**Assignment:**
How many lines in the data below contain the string "will"? State that number only.

**The data:**
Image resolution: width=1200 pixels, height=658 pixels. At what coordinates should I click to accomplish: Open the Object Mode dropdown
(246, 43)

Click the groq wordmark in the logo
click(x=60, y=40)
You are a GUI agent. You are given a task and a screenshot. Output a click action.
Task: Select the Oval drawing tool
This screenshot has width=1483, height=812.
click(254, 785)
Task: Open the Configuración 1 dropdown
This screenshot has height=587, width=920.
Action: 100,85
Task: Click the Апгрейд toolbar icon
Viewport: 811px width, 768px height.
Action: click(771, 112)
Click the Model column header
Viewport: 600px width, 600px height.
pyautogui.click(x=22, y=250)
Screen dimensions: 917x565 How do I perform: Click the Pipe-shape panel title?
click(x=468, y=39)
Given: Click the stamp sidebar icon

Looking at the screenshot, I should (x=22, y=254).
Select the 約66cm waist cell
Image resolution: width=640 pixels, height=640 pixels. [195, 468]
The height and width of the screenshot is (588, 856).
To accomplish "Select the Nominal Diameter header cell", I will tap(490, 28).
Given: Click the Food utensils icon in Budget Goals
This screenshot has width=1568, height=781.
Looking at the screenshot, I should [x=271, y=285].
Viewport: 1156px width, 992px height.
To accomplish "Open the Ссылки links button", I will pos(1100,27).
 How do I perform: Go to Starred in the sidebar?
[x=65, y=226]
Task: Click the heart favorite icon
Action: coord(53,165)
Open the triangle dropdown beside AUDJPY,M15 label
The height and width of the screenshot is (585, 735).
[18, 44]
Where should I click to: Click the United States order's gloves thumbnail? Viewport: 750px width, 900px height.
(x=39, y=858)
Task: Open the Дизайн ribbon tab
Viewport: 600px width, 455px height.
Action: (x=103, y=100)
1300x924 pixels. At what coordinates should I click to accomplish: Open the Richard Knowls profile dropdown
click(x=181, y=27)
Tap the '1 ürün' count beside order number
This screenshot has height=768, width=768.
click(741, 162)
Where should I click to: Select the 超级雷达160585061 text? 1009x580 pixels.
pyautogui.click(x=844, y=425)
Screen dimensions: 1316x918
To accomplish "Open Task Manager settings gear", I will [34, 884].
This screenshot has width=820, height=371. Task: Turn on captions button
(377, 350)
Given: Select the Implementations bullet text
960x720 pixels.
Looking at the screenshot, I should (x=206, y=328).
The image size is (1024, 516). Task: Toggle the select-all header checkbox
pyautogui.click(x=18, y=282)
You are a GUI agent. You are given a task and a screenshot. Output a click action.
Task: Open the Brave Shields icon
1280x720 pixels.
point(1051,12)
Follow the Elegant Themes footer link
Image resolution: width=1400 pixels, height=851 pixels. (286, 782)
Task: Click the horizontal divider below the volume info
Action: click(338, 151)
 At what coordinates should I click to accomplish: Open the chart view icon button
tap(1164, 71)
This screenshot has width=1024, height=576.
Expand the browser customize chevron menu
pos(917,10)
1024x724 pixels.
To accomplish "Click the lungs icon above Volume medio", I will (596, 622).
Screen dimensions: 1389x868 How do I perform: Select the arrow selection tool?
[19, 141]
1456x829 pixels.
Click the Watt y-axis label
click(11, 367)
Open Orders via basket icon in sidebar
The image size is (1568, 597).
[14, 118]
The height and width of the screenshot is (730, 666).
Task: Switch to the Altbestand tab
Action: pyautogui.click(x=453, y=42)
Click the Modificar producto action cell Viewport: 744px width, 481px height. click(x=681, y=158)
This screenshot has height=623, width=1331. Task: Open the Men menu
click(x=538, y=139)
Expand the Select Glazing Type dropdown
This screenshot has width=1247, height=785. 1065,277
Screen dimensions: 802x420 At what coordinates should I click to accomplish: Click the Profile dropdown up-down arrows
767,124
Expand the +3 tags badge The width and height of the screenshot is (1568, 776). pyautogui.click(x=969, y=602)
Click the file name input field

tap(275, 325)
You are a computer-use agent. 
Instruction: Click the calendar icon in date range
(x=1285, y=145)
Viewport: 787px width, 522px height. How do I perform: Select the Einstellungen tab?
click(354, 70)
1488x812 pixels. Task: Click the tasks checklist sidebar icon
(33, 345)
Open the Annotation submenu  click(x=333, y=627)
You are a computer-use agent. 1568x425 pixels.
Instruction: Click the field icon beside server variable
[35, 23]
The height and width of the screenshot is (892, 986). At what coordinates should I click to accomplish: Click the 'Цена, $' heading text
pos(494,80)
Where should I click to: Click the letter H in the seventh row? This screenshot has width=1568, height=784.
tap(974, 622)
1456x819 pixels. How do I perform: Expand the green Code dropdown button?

**Task output:**
4